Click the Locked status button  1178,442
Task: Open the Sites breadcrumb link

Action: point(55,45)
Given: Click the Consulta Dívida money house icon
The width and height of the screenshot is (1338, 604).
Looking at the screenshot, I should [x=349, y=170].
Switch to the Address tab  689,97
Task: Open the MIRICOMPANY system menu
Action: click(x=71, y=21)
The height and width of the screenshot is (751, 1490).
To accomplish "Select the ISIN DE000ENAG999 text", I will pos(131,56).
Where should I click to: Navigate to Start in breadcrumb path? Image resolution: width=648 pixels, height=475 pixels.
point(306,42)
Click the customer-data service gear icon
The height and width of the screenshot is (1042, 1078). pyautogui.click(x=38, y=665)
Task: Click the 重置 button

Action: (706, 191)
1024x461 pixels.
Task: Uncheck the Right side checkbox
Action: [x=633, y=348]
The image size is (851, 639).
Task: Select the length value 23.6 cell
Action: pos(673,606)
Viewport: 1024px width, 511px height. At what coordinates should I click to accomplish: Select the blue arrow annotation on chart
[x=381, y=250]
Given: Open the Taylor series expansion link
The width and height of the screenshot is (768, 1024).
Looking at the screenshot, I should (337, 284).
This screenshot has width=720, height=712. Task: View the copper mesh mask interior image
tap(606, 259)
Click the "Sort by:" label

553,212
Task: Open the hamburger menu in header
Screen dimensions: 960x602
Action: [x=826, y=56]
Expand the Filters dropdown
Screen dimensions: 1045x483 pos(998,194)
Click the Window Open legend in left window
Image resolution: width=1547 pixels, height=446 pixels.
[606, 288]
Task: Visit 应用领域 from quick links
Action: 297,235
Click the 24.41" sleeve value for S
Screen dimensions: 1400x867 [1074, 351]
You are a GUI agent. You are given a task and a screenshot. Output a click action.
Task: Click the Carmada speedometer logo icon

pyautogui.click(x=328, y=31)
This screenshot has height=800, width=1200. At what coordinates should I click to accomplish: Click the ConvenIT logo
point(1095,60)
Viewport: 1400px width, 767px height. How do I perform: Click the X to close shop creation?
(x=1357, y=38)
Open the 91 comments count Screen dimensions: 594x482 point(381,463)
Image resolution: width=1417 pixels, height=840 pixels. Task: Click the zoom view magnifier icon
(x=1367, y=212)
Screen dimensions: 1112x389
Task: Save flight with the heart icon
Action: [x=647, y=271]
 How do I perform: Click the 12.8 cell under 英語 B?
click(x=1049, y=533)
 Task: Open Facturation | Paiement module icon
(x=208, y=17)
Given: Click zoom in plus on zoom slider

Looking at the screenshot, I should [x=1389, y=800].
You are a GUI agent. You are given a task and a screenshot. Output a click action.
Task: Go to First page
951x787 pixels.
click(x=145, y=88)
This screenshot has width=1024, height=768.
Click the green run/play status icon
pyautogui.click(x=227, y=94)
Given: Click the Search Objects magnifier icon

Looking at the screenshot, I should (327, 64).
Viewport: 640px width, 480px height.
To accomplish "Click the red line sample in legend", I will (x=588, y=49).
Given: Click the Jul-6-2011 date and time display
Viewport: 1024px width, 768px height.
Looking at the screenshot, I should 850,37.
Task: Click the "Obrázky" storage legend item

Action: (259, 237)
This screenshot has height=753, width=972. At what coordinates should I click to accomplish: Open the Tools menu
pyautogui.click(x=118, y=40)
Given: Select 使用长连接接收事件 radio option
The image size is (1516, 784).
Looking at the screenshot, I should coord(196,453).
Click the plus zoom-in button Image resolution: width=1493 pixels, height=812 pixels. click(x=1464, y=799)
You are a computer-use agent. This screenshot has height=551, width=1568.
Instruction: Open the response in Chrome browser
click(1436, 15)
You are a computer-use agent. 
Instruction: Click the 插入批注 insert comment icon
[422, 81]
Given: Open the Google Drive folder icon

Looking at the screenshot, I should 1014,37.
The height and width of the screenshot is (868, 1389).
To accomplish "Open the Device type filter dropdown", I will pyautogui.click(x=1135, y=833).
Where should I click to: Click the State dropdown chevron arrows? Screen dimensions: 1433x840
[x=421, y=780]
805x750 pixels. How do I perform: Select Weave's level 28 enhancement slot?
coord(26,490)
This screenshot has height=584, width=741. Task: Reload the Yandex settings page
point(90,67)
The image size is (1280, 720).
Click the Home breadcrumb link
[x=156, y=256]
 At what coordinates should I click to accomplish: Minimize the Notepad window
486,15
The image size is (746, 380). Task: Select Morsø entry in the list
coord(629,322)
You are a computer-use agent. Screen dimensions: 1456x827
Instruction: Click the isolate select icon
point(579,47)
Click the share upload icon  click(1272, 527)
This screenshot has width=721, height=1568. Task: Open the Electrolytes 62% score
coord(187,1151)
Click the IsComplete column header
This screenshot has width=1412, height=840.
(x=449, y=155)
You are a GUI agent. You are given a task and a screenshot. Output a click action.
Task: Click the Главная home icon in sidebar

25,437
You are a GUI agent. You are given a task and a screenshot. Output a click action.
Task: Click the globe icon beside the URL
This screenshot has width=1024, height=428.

* * * * *

Retype the data lines verbatim, starting at the line containing "Where should I click to: Navigate" and ending after the line containing "The height and width of the screenshot is (1042, 1078).".

■ **FULL ANSWER**
Where should I click to: Navigate to Start in breadcrumb path? Image resolution: width=648 pixels, height=475 pixels.
point(306,42)
Click the customer-data service gear icon
The height and width of the screenshot is (1042, 1078). pyautogui.click(x=38, y=665)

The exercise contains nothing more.